According to one or more embodiments, the diverging section surrounds at least a portion of the motor.

According to one or more embodiments, a first portion of the motor is surrounded by the converging section, a second portion of the motor is surrounded by the diverging section, and a third portion of the motor is surrounded by the constant diameter section.

According to one or more embodiments, a majority of the converging section has a smaller diameter than a diameter of the constant diameter section.

According to one or more embodiments, the fan assembly comprises a first lip upstream of the converging section and a second lip downstream of the constant diameter section.

According to one or more embodiments, the fan assembly comprises a battery receptacle disposed on the fan shroud electrically connected to the motor and configured to receive a battery pack to provide power to the motor.

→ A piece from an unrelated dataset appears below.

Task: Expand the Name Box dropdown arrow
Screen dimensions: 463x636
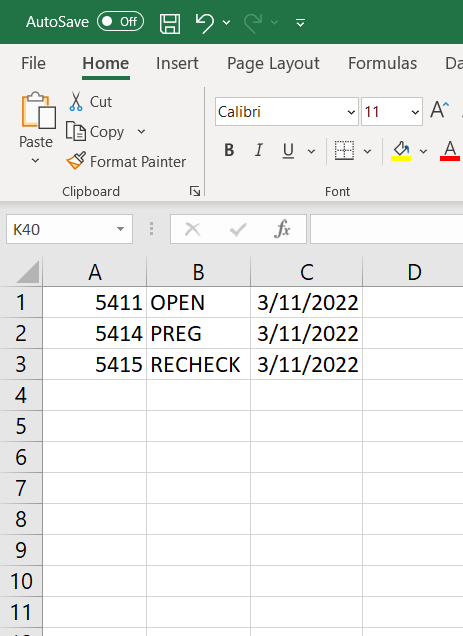Action: pos(120,229)
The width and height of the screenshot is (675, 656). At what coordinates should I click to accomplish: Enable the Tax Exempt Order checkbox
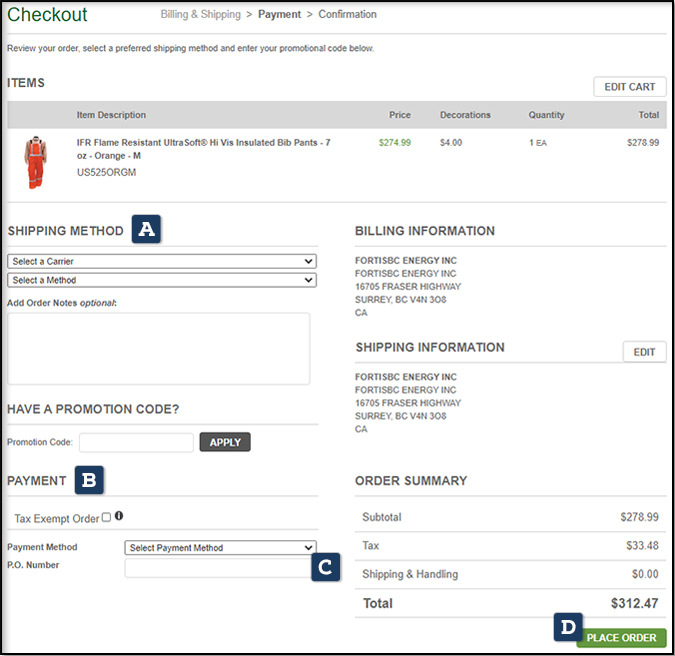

According to one or more embodiments, a rear grill is disposed upstream of the fan blades, and the rear grill extends in the airflow direction from the converging section to the diverging section.

According to one or more embodiments, a length of the constant diameter section in the airflow direction in greater than a length of the converging section in the airflow direction.

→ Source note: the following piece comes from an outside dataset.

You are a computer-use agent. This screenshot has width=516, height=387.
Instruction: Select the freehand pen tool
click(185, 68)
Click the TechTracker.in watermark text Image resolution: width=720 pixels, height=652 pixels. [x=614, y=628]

According to one or more embodiments, a length of the constant diameter section in the airflow direction in greater than a length of the diverging section in the airflow direction.

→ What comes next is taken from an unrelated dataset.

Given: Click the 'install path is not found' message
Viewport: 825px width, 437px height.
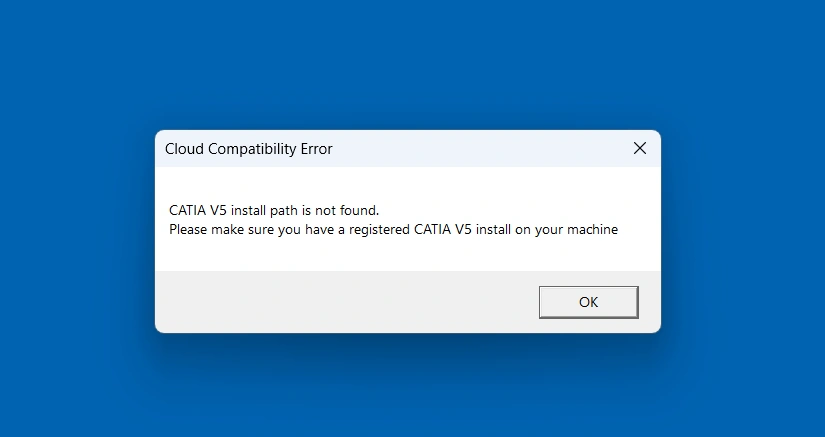Looking at the screenshot, I should click(x=274, y=211).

According to one or more embodiments, a length of the constant diameter section in the airflow direction in less than a length of a combination of the converging section and the diverging section and in the airflow direction.

A fan shroud configured to have airflow therethrough in an airflow direction comprises a converging section that decreases in diameter in the airflow direction, and a constant diameter section downstream of the converging section in the airflow direction that has a substantially constant diameter.

According to one or more embodiments, the fan shroud further comprises a diverging section downstream of the converging section and upstream of the constant diameter section that increases in diameter in the airflow direction.

According to one or more embodiments, a majority of the converging section has a smaller diameter than a diameter of the constant diameter section.

According to one or more embodiments, the fan shroud comprises a first lip upstream of the converging section and a second lip downstream of the constant diameter section.

These and other features, aspects and advantages of one or more embodiments of the present invention will become better understood with reference to the following description and appended claims. The accompanying drawings, which are incorporated in and constitute a part of this specification, illustrate embodiments of the technology and, together with the description, serve to explain the principles of the technology.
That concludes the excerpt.